When most people think about Patek Philippe replica watches, they consider the evergreen versions which roll off the lips of enthusiasts all over the world: Philippe, Gondolo, Calatrava and, possibly even, that delectable worldtimer that appeared at 2013’s brand new Patek Philippe nautilus 5160 replica watches offerings as Reference 5130. But one of many elements that I personally adore concerning Patek Philippe is its love of this handcrafted arts and the perpetuation of them in exceptionally aesthetic ways.

In 2013, the introduction of the Sky Moon Tourbillon Reference 6002G — that you may read about in detail here– saw this most conventional of Genevan brands bringing a few of the arts back into the limelight: champlevé and cloisonné enamel as evidenced by Reference 6002G’s deliciously complicated blue dial (as the observable result of this delightfully complex mechanics) and the fancy engraving on the solid white gold case.

Another complicated Patek Philippe yupoo 5160 fake watch timepiece also received similar attention from one of these handcrafted arts in 2013, a timepiece I find to have been overlooked, although admittedly that is simple to accomplish among the vast collection of fine timepieces that this brand provides. I’m speaking about the complicated Reference 5160, which includes an ultra-tidy endless calendar that renders the opaline dial appearing uncluttered, clear in its message, and allowing the viewer the opportunity to glimpse the desired information quickly.
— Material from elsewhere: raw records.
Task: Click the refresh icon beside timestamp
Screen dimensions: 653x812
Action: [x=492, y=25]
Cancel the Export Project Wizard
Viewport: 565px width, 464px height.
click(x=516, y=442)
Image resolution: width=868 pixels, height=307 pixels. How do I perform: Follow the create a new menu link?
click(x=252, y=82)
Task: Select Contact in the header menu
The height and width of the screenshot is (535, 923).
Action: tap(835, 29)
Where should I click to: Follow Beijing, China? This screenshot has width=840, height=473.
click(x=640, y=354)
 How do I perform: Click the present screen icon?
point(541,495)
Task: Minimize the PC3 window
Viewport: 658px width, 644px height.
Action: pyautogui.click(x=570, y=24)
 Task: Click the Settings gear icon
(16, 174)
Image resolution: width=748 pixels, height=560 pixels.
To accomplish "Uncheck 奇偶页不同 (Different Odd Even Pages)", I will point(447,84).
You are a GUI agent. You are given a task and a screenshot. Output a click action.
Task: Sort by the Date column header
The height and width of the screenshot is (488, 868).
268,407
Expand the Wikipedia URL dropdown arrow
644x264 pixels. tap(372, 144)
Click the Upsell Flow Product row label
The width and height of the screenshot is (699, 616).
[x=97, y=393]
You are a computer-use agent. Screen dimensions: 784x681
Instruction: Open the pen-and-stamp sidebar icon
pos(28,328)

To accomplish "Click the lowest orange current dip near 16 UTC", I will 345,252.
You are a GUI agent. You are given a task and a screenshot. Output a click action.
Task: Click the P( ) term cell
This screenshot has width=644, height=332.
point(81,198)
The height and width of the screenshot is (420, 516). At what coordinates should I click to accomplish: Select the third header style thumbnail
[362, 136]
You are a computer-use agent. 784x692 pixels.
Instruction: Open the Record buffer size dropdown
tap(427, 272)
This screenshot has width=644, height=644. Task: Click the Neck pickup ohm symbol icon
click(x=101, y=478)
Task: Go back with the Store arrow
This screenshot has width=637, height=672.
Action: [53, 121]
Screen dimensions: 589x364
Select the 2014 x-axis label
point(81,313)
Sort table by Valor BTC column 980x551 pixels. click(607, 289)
Coming back into the floral instance engraving, this pattern had certainly not been picked randomly, neither for Reference 5160 nor for the most recent version of this Sky Moon Tourbillon. In reality, this pattern is highly reminiscent of that based on what is affectionately known by enthusiasts of the brand and horological history as”the Packard.” Sold to American industrialist James Ward Packard, practically the only adornment this sober, complicated pocket watch — arguably the most complicated timepiece on earth in the time of its completion in 1927 — offered was the floral engraving on its own 18-karat gold case and the granulation on its own bow. In my experience, this minimalist, classy embellishment has often been used by the maison used to signify something important, yes, even understatedly spectacular.

As a last announcement pointing to its origins — as if they could be misconstrued — this stunning wristwatch is outfitted with a hinged officer’s case back also engraved with a floral pattern surrounding the new signature Calatrava cross that may be opened to reveal a sapphire crystal case back.